STUDY MATERIAL =
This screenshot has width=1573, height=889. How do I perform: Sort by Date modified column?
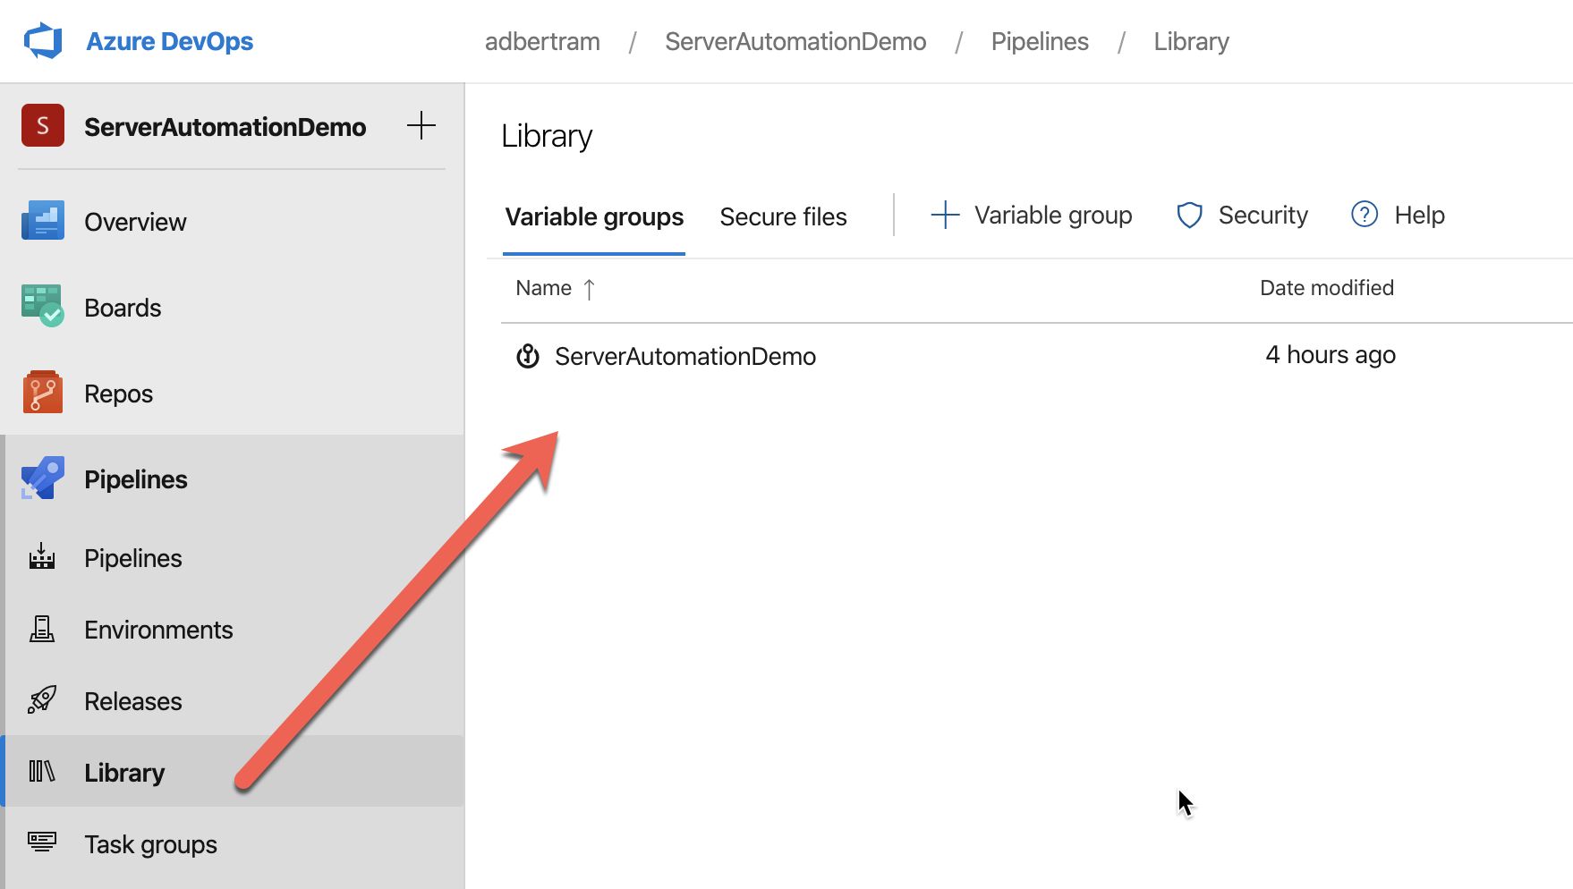(1326, 288)
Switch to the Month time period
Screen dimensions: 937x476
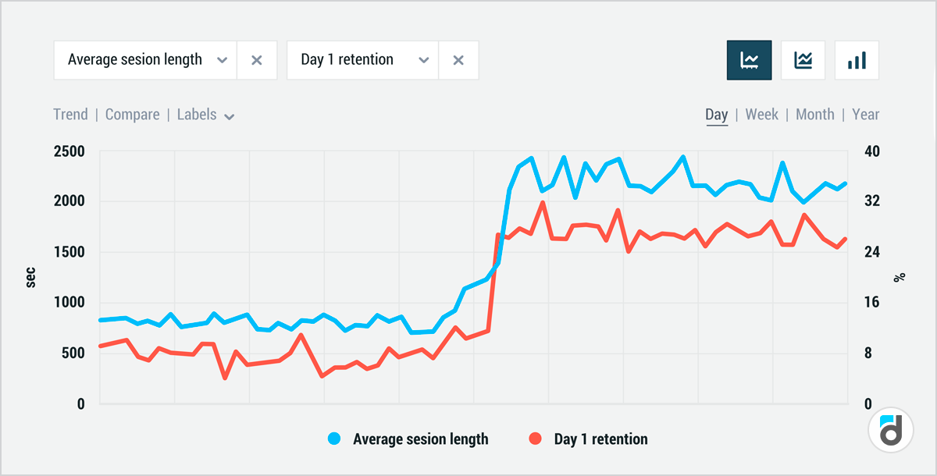tap(814, 115)
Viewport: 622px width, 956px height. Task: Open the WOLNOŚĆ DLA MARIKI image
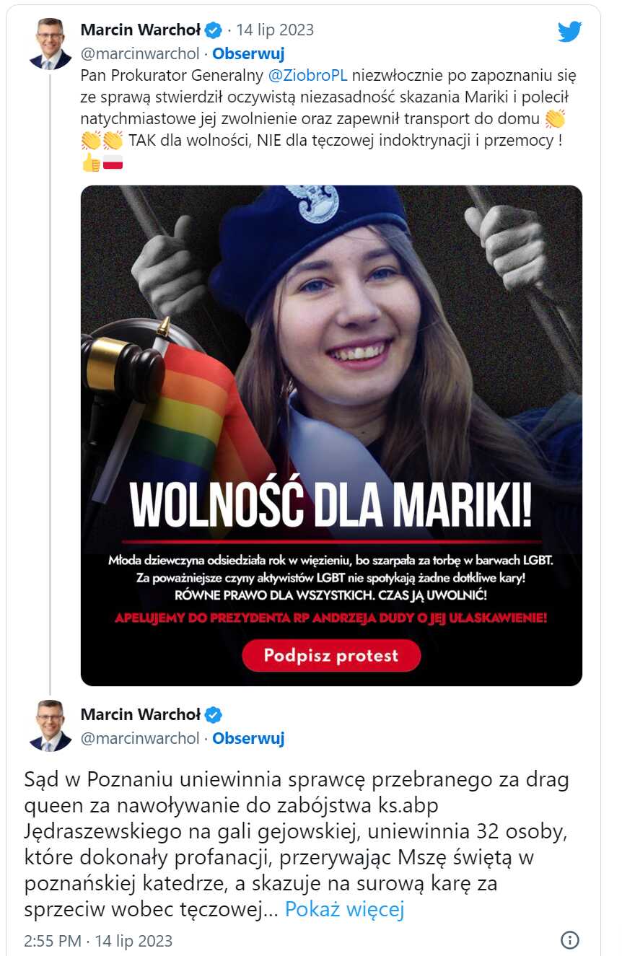(331, 436)
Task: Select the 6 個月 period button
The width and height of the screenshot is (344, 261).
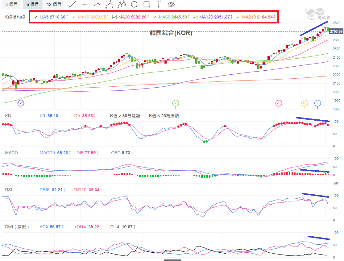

HOW TO COMPLETE THIS TASK =
With pictures excluded, the material is to be written out exactly as given.

OUTPUT FOR THIS TASK =
This screenshot has width=1573, height=889. How do I perform: Sort by Date modified column?
(1326, 288)
Switch to the Month time period
Screen dimensions: 937x476
tap(814, 115)
Viewport: 622px width, 956px height. Task: Open the WOLNOŚĆ DLA MARIKI image
(331, 436)
Task: Select the 6 個月 period button
The width and height of the screenshot is (344, 261).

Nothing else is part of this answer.